On Wednesday, a gal from the ward asked me to sing "Boogie Woogie Bugle Boy" with her and three other ladies. We practiced a couple of times, and it was really fun. We thought we sounded pretty good. But unfortunately, we were the last act of a very long program. Those who stuck it out to the end (this did not include Doug and Hannah--she had hit her limit of sitting still long before that point) were obviously ready for the evening to end. It almost made me laugh in the middle of the song, as we're singing this peppy, jazzy number, and I scan the audience, and see all these blank, sleepy looks on the faces of the ward members. At least I enjoyed it, myself! :)

8:00 am, Sunday morning
Doug is at a meeting, and I'm sitting at the computer, reviewing the lesson I have to teach the Young Women. Hannah is the first girl to wake up. She comes walking slowly out of her room, rubbing her eyes, and asks me, "Is it morning?" Yep. She doesn't quite believe me. She points out the window at the dark gray skies. "Is that morning??" You wouldn't think so, would you! She's lived here all her life, and still she knows that something is not right. It is supposed to get LIGHT outside, and that's how we know it's time to wake up! She's definitely my daughter!

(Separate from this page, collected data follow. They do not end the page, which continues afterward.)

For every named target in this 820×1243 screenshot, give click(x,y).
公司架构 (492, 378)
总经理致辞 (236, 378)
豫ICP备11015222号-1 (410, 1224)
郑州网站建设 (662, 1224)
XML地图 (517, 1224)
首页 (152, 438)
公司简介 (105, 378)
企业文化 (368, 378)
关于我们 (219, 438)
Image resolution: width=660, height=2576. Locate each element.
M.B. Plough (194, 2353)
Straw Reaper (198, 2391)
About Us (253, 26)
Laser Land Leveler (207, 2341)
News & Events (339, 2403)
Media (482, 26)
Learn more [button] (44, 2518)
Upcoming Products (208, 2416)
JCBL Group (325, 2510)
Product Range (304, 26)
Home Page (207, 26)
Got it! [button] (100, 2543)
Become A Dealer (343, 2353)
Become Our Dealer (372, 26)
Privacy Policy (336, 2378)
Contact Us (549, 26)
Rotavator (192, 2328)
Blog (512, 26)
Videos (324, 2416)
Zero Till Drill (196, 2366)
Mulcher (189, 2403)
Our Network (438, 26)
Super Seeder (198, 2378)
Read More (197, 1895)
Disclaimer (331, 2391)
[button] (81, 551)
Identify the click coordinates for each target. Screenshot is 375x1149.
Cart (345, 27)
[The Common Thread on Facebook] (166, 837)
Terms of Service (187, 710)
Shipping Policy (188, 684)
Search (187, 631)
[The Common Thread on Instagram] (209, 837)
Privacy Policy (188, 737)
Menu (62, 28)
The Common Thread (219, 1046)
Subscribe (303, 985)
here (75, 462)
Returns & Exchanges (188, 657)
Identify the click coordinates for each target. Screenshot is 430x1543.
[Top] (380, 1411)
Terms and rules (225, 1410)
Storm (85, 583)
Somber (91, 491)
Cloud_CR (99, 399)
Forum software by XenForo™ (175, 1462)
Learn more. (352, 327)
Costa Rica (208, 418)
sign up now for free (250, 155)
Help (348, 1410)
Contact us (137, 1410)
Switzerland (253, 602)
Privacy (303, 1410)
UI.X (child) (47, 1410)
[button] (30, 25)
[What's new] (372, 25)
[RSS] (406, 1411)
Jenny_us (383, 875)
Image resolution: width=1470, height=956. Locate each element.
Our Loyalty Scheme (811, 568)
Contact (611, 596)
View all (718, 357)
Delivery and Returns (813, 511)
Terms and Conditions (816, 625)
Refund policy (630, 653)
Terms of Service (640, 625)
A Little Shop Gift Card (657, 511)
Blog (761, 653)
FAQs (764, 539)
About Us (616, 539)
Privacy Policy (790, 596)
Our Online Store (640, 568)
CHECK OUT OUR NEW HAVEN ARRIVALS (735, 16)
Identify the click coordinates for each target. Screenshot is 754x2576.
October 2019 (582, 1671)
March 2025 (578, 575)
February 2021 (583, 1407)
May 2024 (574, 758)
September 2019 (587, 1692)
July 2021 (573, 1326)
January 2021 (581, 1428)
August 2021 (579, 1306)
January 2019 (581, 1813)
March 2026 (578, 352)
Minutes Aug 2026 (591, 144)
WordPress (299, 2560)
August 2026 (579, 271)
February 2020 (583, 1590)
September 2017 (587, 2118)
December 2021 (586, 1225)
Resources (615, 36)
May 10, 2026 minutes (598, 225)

8:45 am, Monday, June 18th
Katelyn and Emily are rushing out the door to get on the school bus. Yes, they are STILL trying to finish this neverending school year! Is it summer yet? No. I'll tell you why not. Because Katelyn and Emily still have this full week of school, plus a half day next Monday, before summer break begins. Reason #2: As Katelyn and Emily ran out the door, it was raining, gray, and cold enough that even though Emily was wearing a sweater and boots, I felt guilty not sending a jacket with her today!

What time is it?!

Keeping up with the Jones-Bloggers

In the past few weeks, I've received a rash (sounds bad, but I don't mean it that way...can a "rash" be pleasant?) of e-mails from my cousins, all close to me in age, announcing one engagement and three pregnancies. This is great news, and I've been waiting for this flood to come for quite a while. Twelve years, to be precise. It has been twelve years since I was engaged and about to be married. And it has been eleven years since I announced my first pregnancy. It was so long ago (you're not going to believe this) that I didn't even have an e-mail account at that time, so guess what I had to do....I had to pick up my phone, dial seven or ten numbers at a time, and actually use my voice to say the same thing over and over to each friend and relative that I called. (*gasp*) I'm being obnoxious about this, but honestly, I'm not perturbed that I didn't get a phone call from any of these cousins or anyone else in the grapevine (including my own mother). In fact, I think it's great that they have the ability to send mass e-mail announcements, because otherwise I would probably still be in the dark about those upcoming events.

I just think it's amazing that this technology exists.

I don't have any announcements worthy of a mass e-mail to make. And yet, every week I broadcast reports about mundane life. If it takes a major life event, like a wedding or a birth, to inspire my loved ones to send me a quick message, maybe the message between the lines is, "Quit filling up my inbox with your yapping about diapers and dates and the weather. Save it for the good stuff."

So I've been exploring this new format for my yapping: a Blog. Maybe this is the perfect solution for me. I can write as much and make it as boring to anyone else as I might want, and no one else will be compelled to read it all, skim over its contents, or even just send it to their electronic trash can. Those who do like all the nitty gritty details (maybe my mom?) can read and re-read as often as they choose. This sounds brilliant.

Too bad I'm still not much more proficient with this technology than I was ten years ago when I first started using e-mail.